Sector privado reconhece impacto das medidas do Governo mas quer celeridade na aprovação dos projectos

Cidade da Praia, 03 Fev (Inforpress) – O presidente da Câmara de Comércio de Sotavento, Jorge Spencer Lima, reconheceu hoje os impactos das medidas do Governo junto do sector empresarial, mas defendeu a necessidade de acelerar os passos na aplicabilidade das mesmas.

Jorge Spencer Lima, que falava aos jornalistas na sequência da realização hoje, na Cidade da Praia, do encontro dos empresários de Santiago, apontou particularmente para a questão do financiamento e disse que mais do que aumentar o montante disponibilizado para créditos aos empresários é preciso mais rapidez nas decisões.

“O Governo criou uma série de medidas para facilitar o financiamento, através das entidades com a pró-empresa, a pró-garante e pró-capital, que têm por função criar um ambiente favorável ao financiamento às empresas, mas isso tem de contar com participação dos bancos e os empresários continuam a encontrar entraves”, explicou.

Jorge Spencer Lima congratulou-se com o anúncio do Governo de aumentar o montante para o ecossistema de financiamento de um milhão para cinco milhões de contos em 2020.

Contudo, frisou que mais que o aumento do montante, são necessários os mecanismos para facilitar a sua aplicabilidade, ou seja, garantir que de facto os empresários tenham acesso ao financiamento.

Neste sentido, considerou de “inadmissível” que um projecto esteja quatro ou seis meses à espera de garantia para ser submetido ao banco para financiamento.

“O discurso do Governo é que projectos têm de ser rentáveis, mas você vai passar quatro, cinco ou seis meses para conseguir ter garantia, para depois apresentar o pedido de financiamento, é claro que o projecto já não é rentável.

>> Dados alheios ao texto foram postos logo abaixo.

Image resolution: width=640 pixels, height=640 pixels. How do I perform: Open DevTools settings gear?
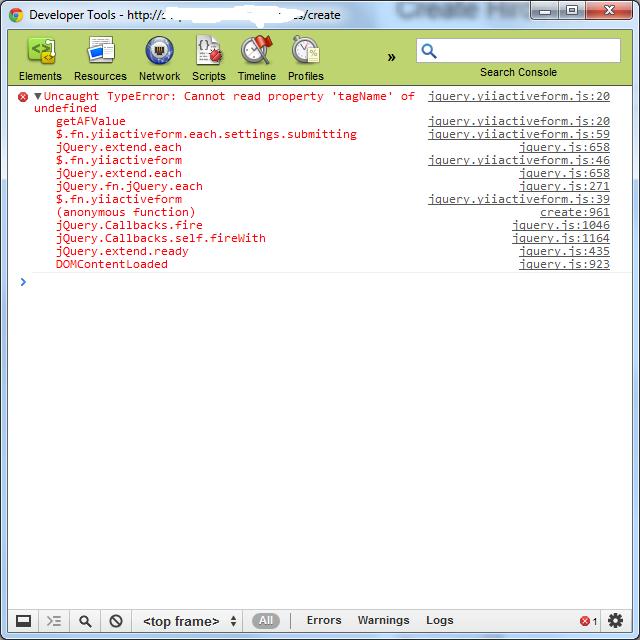pos(615,621)
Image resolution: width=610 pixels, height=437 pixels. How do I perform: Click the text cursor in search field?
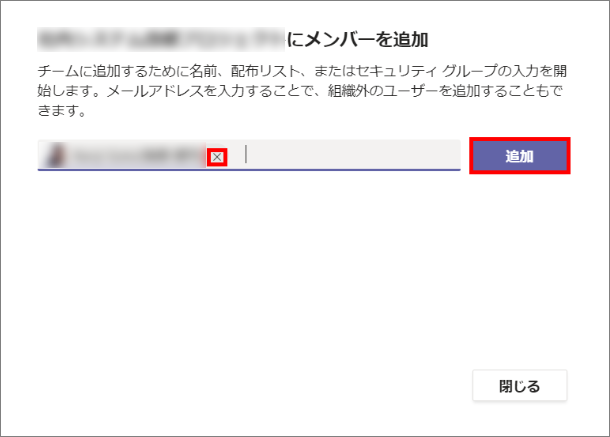click(x=246, y=154)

Por isso que defendemos que é necessário fazer as coisas de forma rápida e célere para que elas respondam às necessidades reais das empresas num determinado momento”, sustentou.

Em reacção, o primeiro-ministro, Ulisses Correia e Silva, que presidiu à abertura do encontro, disse que hoje existem em Cabo Verde condições muito mais favoráveis do que existiam há alguns anos.

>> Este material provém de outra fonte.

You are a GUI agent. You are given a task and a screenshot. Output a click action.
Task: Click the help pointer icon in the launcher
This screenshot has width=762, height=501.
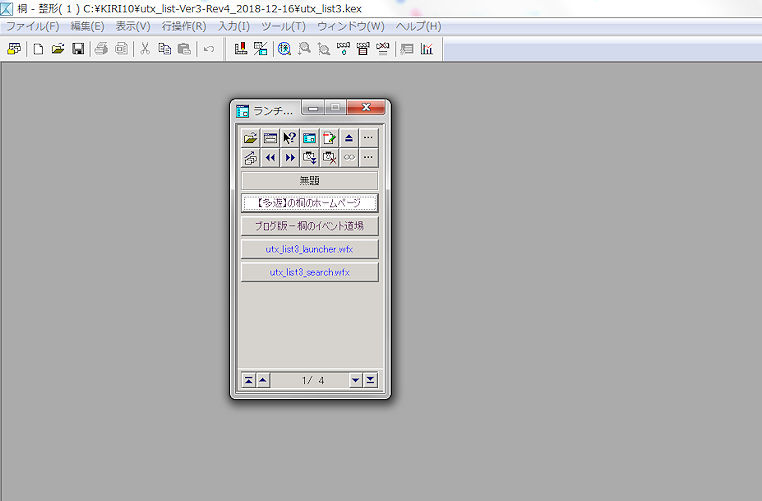pos(290,138)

“O Governo, não só tem linhas de créditos disponíveis para micro, pequenas e grandes empresas, como está a bonificar taxa de juros, está a partilhar risco de crédito, porque o Governo assume a comparticipação em termos de coberturas de garantias até 50%, sendo que alguns casos podem ir até 80%. Tem instrumentos de capital de risco que permite aumentar os fundos próprios das empresas”, elucidou.

“A dinâmica empresarial existe e os investimentos estão a acontecer”, sustentou.

Sobre a lentidão nas respostas, Ulisses Correia e Silva reconheceu que a administração pública cabo-verdiana não é ainda aquela que o Governo e os cidadãos ambicionam, mas adiantou que “fortes investimentos” na economia digital, na informatização, digitalização em curso vão garantir ao país uma administração muito mais eficaz e eficiente e que reduza o tempo de respostas.